Rosie works primarily digitally, which allows her complete control to realise the vision in her mind. The images have a Gothic and Romantic sensibility and owe a debt of gratitude to the pre-Raphaelite exploration of humanity in nature. To Rosie, the landscape is a place to meet yourself. It is a way to leave society for a moment and confront our place in the vastness of life and under the shadow of death. Death is one of the few certainties, but nobody knows what happens afterwards, and Rosie’s work carries an awareness of impermanence and the frailty of life, as well as the beauty that comes alongside it.
Usually Rosie uses herself as a model in her photography, or models she identifies with. It is a way of understanding and expressing the experience of being in an environment that heightens the awareness of one’s own existential essence. She has always enjoyed exploring self-portraiture as a means of communicating universal truths through the synecdoche of the individual. You can’t generalise about everyone as a whole, but through one’s individual experience you can touch on something universal.

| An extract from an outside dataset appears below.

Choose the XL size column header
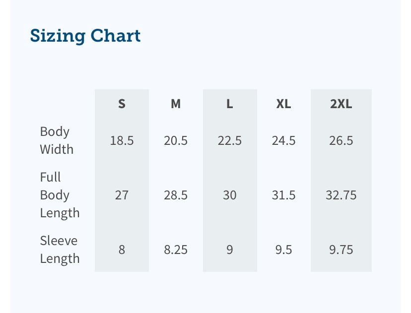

Narrative has latterly been an important feature. Her images have a cinematic quality and exist as part of an imagined story. The symbolism of the relationship between light and darkness persists through much of her work, which often approaches chiaroscuro in a way that evokes profound drama. There is a dichotomy of strength and frailty in her work that would appear to be oxymoronic but in fact expresses how paradoxical states can coexist, alongside a curiosity of the unknown that invokes trembling awe.
The process of creating these photographs is an escape from the frantic clamour of life, and the finished images offer a similar stillness of mind to the viewer. They express an effort towards acceptance and peace within oneself and towards existence, towards the predicament of being a body in the world. Rosie’s photographs are part of an ongoing exploration of nature, of putting herself in a space where she comes alive and confronting our essential aloneness. While people often find them inspiring, some find them frightening, lending credence to Cesar A. Cruz who said “art should comfort the disturbed and disturb the comfortable”.